> _TEXT TO READ_

Re: [gentoo-user] alsa problem

2007-10-14 Thread Hans-Werner Hilse
Hi,

On Sun, 14 Oct 2007 15:25:12 +0800
Chuanwen Wu [EMAIL PROTECTED] wrote:

   Yes,both my Windows XP and another linux os Redflag have sound. Is
   there anyway that I can use  the Redflag's modules to driver my
   gentoo?
 
  Only by using its kernel, too. Then you would just copy the kernel (and
  initrd, if needed, but this might be a bag of problems if the initrd
  depends on stuff from the base system) from /boot and the according
  module tree from /lib/modules.
 Oh, I just forgot that the Redflag is a i386 OS but the gentoo is
 amd64 OS.  So gentoo can't use the Redflag's modules and kernel(vice
 versa).

Hm, I see. I think the different IRQs are not really worth mentioning,
since they get automatically assigned. All that fooling around with
different versions of ALSA didn't help much, so it boils down to
- either it's a modified kernel what Redflag uses (I agree they use
  in-kernel ALSA), or
- it's really an AMD64 vs. i386 matter.

> _PROVIDED MATERIAL_
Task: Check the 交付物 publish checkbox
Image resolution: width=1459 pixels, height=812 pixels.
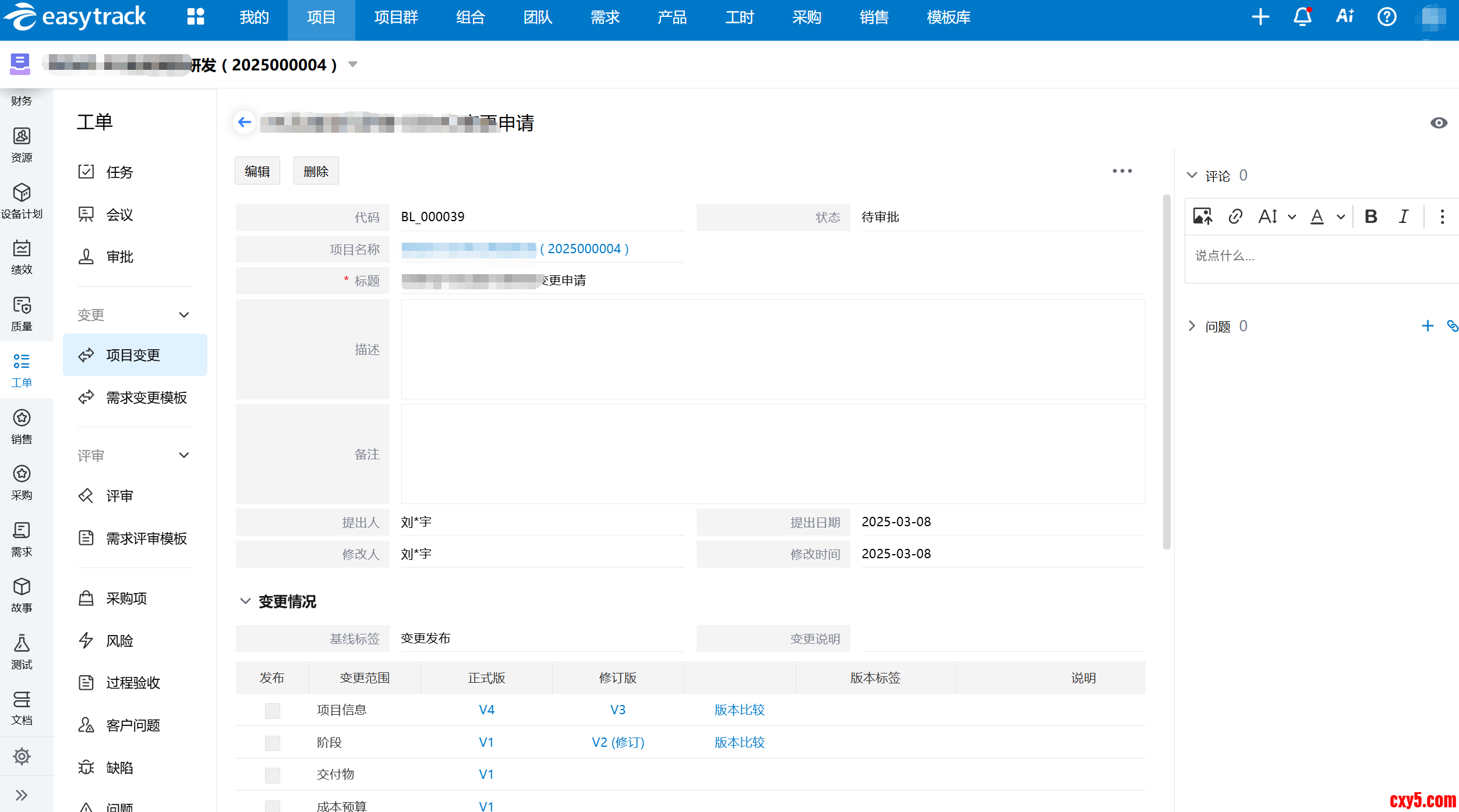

> _YOUR GOAL_
Please print the passage of the ALSA mailing-list post from "Oh, I just forgot" to "vs. i386 matter.", word for word.

> _ANSWER TO THIS TASK_
Oh, I just forgot that the Redflag is a i386 OS but the gentoo is
 amd64 OS.  So gentoo can't use the Redflag's modules and kernel(vice
 versa).

Hm, I see. I think the different IRQs are not really worth mentioning,
since they get automatically assigned. All that fooling around with
different versions of ALSA didn't help much, so it boils down to
- either it's a modified kernel what Redflag uses (I agree they use
  in-kernel ALSA), or
- it's really an AMD64 vs. i386 matter.